---------- Records provided

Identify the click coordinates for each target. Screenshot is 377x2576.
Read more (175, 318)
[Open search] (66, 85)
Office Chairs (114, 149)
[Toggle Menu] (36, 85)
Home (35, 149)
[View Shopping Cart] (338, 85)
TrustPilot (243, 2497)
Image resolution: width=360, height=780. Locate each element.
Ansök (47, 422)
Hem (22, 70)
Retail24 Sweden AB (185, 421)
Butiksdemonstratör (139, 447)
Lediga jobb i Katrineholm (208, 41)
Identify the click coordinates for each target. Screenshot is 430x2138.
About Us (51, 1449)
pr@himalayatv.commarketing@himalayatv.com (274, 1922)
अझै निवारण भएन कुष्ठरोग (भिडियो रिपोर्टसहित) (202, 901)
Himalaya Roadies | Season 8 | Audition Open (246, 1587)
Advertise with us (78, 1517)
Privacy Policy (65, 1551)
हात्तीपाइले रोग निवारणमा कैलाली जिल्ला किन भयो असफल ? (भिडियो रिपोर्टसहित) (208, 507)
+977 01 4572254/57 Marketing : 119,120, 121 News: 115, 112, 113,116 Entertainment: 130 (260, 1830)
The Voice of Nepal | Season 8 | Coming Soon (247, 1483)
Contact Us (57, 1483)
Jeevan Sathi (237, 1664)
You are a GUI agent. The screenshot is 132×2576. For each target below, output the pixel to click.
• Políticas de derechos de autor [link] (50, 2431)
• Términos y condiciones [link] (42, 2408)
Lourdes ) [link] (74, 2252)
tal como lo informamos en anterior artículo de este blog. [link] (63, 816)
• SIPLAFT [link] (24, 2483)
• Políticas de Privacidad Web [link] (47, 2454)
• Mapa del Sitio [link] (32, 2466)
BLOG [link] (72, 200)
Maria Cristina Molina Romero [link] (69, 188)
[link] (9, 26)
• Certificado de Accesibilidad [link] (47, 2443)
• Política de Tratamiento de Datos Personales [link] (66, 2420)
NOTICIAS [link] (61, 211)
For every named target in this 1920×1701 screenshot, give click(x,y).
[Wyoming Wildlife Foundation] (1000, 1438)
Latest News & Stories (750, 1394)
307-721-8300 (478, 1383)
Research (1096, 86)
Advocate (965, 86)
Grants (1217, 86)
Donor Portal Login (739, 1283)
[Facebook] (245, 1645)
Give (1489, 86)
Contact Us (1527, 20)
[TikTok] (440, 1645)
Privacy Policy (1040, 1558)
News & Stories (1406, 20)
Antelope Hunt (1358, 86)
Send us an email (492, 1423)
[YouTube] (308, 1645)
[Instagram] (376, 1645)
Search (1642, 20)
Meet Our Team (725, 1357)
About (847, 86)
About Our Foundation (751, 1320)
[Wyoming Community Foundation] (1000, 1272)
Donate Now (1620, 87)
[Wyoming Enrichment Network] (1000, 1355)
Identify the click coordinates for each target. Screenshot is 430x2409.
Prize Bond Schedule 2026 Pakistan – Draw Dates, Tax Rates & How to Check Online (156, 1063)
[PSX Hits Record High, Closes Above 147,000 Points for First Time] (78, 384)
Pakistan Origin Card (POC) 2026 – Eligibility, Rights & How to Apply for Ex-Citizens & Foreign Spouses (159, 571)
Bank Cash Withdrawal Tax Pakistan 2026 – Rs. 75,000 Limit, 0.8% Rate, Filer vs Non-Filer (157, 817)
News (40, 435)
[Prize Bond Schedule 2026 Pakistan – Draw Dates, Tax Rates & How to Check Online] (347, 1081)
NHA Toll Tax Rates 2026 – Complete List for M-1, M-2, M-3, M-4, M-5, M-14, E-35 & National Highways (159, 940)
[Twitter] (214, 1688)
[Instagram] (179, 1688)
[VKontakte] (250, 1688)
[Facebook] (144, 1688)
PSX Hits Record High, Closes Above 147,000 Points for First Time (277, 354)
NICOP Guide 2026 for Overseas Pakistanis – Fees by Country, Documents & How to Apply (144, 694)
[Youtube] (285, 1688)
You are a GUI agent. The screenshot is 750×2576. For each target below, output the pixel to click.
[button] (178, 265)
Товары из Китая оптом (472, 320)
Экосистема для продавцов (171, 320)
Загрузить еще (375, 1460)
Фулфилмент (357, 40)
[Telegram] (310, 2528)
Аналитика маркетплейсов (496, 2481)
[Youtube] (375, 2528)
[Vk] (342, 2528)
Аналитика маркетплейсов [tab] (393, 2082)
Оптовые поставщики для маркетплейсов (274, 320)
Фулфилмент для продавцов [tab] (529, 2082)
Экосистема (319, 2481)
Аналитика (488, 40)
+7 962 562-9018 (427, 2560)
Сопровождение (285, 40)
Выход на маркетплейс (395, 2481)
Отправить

--------------------

## Work request:
Match on "Экосистема" and report each line of the data above that has it.

## Result for this task:
Экосистема для продавцов (171, 320)
Экосистема (319, 2481)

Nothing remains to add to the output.